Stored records

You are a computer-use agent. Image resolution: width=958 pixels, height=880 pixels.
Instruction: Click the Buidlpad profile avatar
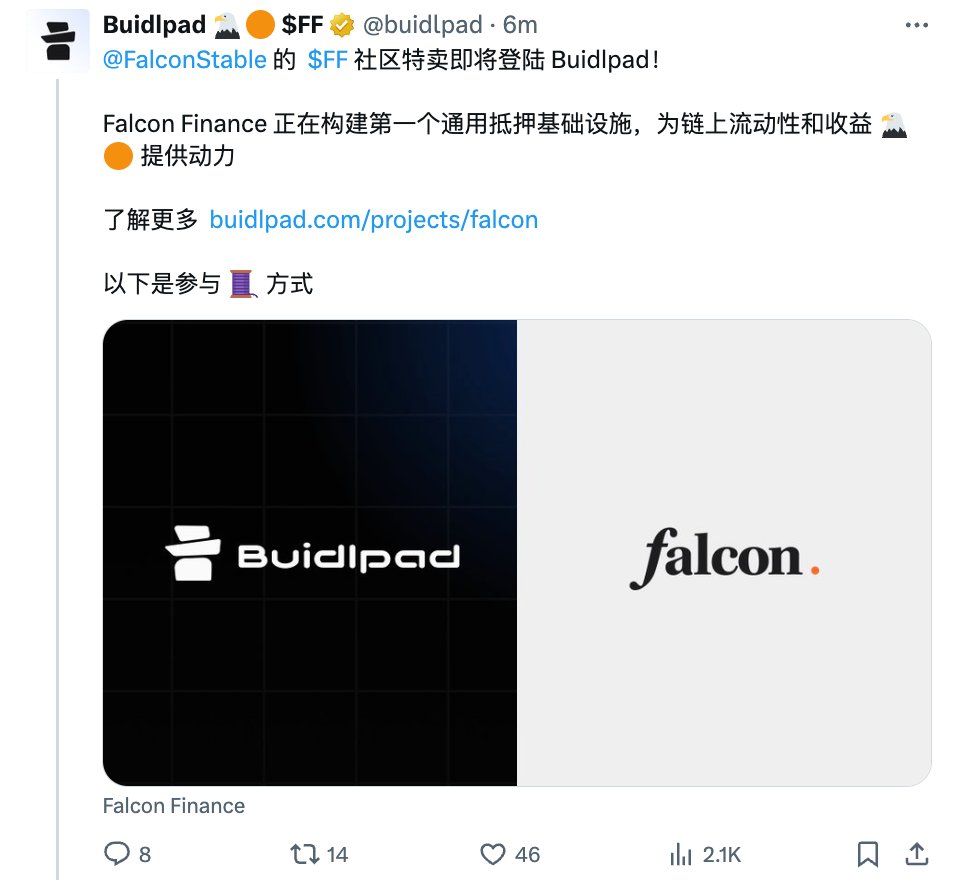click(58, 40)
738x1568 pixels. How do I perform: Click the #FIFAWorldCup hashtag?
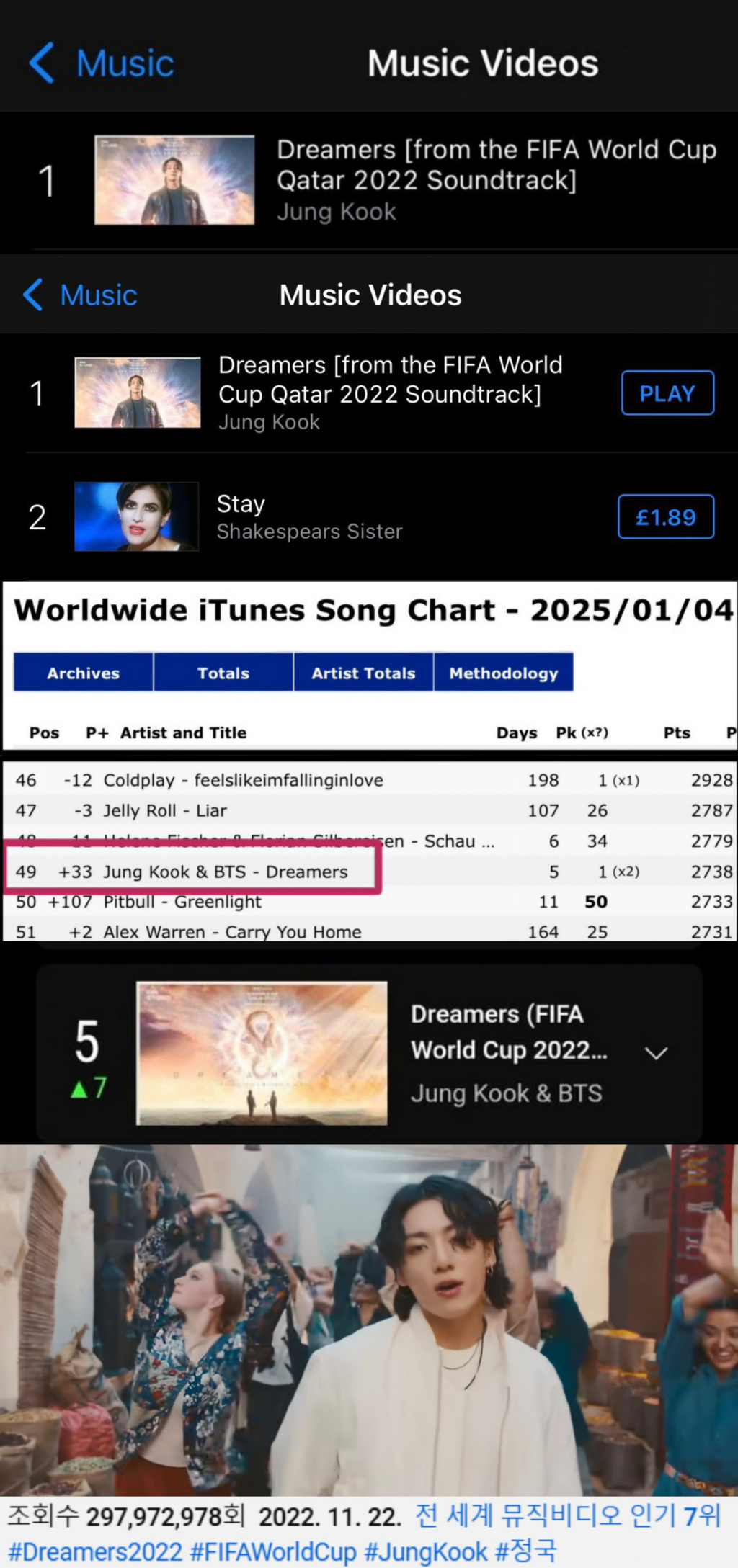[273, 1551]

### Task brief:
Give the data back exactly, omitting all pictures.

### Answer to the exercise:
You are a computer-use agent. Image resolution: width=958 pixels, height=880 pixels.
Instruction: Click the Buidlpad profile avatar
click(58, 40)
738x1568 pixels. How do I perform: Click the #FIFAWorldCup hashtag?
[273, 1551]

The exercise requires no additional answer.